Job 7:1 ¶ Is there not an appointed time to man upon earth? are not his days also like the days of an hireling?
Job 7:2 As a servant earnestly desireth the shadow, and as an hireling looketh for the reward of his work:
Job 7:3 So am I made to possess months of vanity, and wearisome nights are appointed to me.
Job 7:4 When I lie down, I say, When shall I arise, and the night be gone? and I am full of tossings to and fro unto the dawning of the day.
Job 7:5 My flesh is clothed with worms and clods of dust; my skin is broken, and become loathsome.
Job 7:6 My days are swifter than a weaver’s shuttle, and are spent without hope.
Job goes on to compare the life of a man on the earth to those of a hired man. The worker looks forward to the shadows of evening (the end of each work day) and his coming paycheck. Job has been enduring months of destruction and ruin filled with nights of pain and misery with nothing good to anticipate. He lay down at night thinking about how long it will be before morning since he knows his night will be full of tossing and turning until daybreak. His flesh is covered with maggots, dirt and disgusting sores. His days move (from the Hebrew for “swifter”) back and forth like a weaver’s shuttle (day and night, day and night, etc.) with no hope for the future.
Job 7:7 ¶ O remember that my life is wind: mine eye shall no more see good.
Job 7:8 The eye of him that hath seen me shall see me no more: thine eyes are upon me, and I am not.
Job 7:9 As the cloud is consumed and vanisheth away: so he that goeth down to the grave shall come up no more.
Job 7:10 He shall return no more to his house, neither shall his place know him any more.

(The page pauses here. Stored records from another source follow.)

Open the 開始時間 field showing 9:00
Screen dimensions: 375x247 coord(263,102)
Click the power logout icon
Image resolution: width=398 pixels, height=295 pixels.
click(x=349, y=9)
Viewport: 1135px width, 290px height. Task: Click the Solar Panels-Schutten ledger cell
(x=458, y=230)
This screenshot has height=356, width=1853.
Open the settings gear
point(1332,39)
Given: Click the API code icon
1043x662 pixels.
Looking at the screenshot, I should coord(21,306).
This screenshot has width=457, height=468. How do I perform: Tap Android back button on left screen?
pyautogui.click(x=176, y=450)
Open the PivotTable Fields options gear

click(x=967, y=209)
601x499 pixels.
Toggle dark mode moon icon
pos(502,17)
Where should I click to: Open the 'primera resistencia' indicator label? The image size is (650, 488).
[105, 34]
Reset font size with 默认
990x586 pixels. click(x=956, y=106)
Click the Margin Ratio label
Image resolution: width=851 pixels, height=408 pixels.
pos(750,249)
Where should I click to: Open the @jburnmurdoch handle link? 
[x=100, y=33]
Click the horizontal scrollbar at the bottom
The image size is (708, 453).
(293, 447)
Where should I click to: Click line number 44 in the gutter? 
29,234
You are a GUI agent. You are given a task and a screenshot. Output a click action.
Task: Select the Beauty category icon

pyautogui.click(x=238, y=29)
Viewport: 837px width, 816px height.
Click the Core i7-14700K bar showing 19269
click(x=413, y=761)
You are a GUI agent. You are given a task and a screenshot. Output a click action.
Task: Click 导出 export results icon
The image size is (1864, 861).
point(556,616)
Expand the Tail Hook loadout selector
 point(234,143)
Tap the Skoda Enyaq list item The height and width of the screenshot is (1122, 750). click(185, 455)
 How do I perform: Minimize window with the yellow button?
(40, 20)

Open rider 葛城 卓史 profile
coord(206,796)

As you continue to read the rest of this chapter, it is obvious that Job has turned his address to God. Foolish though it be, Job presumes to remind God, his Creator, that his life is like a breath of wind; he never expects to experience pleasure again. He compares the death of a man to a cloud that vanishes from sight. He will never be seen again on this earth.
Job 7:11 Therefore I will not refrain my mouth; I will speak in the anguish of my spirit; I will complain in the bitterness of my soul.
Job insists that he cannot be silent; he must express the sorrow and heaviness of his spirit and soul that accompanies the pain in his body.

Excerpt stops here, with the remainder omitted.